Harris didn’t directly respond, though Pence tried to press her repeatedly.

Beauchamp says Harris’s position on the issue would have little effect on the court’s future, since it’s unlikely that Democrats will actually move to expand the high court.

“In the absence of a threat it doesn’t make a difference whether Biden or Harris is in favor of packing the court,” he says. “The Democrats have rarely successfully made that sort of threat in recent memory.”

Besides, Beauchamp adds, answering the “packing” question would likely have diverted media attention away from the administration’s handling of the coronavirus, something Harris aggressively criticized at the beginning of the debate.

Asked by Page about the administration’s handling of the pandemic, Harris accused the president of minimizing the seriousness of COVID-19 and said Biden has a national strategy for contact tracing, testing, and administration of a vaccine.

Pence responded by pointing out that, early in public awareness of the pandemic, Trump suspended all travel from China into the United States.

Page also asked Harris if she would take a COVID-19 vaccine if one were approved by the Trump administration before the election. “If the public health professionals, if Dr. [Anthony] Fauci, tell us that we should take it, I’ll be the first in line to take it. Absolutely,” Harris said.
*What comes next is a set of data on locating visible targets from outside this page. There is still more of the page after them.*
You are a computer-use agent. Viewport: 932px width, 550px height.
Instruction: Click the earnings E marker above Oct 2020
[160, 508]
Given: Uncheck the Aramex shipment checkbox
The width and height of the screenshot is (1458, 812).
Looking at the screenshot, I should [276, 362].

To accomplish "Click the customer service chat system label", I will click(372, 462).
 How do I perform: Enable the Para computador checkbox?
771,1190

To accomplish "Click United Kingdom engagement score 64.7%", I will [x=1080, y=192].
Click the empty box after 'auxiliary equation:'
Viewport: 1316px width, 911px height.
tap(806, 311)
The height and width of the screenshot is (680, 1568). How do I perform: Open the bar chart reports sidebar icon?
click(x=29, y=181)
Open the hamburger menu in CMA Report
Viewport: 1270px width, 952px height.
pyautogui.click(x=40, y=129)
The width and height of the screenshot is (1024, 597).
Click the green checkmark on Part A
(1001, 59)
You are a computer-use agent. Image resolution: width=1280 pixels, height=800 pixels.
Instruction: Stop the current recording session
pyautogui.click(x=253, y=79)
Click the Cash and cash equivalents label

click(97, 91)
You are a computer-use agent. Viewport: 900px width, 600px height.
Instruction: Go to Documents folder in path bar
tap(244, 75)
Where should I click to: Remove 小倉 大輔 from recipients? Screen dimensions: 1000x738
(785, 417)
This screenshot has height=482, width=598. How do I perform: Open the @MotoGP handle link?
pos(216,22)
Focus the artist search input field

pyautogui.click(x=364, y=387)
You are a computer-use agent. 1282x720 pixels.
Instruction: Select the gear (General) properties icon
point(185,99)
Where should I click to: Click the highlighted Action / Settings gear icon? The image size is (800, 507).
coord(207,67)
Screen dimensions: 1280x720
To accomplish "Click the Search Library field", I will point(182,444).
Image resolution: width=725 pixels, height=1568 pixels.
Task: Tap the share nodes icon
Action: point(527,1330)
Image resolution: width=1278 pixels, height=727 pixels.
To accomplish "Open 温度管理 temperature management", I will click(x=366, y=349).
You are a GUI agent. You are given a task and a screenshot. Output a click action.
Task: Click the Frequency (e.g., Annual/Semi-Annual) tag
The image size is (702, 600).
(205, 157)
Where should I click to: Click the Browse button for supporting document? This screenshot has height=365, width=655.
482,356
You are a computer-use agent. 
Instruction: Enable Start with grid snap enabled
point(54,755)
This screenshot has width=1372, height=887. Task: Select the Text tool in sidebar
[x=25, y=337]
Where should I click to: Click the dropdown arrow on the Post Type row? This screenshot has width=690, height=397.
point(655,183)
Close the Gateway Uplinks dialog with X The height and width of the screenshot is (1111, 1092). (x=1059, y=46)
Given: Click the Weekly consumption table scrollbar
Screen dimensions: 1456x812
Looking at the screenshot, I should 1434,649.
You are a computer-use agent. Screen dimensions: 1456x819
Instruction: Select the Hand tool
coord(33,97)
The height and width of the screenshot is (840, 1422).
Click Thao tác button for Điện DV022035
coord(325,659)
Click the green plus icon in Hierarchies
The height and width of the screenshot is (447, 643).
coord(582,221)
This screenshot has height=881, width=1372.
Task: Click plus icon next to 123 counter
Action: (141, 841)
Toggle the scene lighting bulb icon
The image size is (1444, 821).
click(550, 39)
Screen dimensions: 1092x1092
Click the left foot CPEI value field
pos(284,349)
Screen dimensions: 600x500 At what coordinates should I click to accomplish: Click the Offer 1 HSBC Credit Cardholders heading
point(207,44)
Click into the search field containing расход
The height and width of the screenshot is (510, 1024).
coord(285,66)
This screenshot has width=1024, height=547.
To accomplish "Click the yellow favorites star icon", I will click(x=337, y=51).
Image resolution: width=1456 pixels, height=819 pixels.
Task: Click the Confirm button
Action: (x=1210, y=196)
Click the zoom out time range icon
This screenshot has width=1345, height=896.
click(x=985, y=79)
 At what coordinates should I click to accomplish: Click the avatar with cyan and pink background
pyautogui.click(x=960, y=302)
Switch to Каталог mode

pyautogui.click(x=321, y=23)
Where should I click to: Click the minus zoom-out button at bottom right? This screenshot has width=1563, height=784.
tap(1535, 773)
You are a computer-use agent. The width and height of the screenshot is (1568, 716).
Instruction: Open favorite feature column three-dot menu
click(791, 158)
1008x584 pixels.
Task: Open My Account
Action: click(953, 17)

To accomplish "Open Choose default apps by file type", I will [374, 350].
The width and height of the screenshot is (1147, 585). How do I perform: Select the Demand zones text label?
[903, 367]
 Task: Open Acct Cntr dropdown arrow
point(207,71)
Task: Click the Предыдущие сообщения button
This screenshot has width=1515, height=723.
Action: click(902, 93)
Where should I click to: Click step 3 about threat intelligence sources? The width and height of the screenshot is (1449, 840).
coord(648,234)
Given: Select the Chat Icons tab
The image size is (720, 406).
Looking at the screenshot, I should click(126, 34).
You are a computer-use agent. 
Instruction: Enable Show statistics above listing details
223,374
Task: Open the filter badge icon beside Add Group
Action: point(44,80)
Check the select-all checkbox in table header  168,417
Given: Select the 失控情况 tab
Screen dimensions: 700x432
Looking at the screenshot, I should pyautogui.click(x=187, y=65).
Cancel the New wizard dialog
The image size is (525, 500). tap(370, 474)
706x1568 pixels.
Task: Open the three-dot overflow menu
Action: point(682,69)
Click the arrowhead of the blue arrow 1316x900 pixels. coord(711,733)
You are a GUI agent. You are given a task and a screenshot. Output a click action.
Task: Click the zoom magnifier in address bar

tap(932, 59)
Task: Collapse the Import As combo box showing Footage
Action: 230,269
“But,” the California Democrat added, “if Donald Trump tells us to take it, I’m not taking it.”

The vice president responded by predicting that a vaccine will be ready by the end of the year.

“So the fact that you continue to undermine public confidence in a vaccine if a vaccine emerges during the Trump administration, I think, is unconscionable,” he said. “And, Senator, I just ask you, stop playing politics with people’s lives.”

The only face-to-face clash between the two running mates was held in a partially filled auditorium at the University of Utah in Salt Lake City. The area is in the midst of a surge in COVID-19 cases and recently reached a daily record for positive infections, local news media reported.

Pence and Harris have both tested negative. They were seated more than 12 feet apart, with see-through plastic dividers between their desks to stem the airborne transmission of SARS-CoV-2, the coronavirus that causes COVID-19.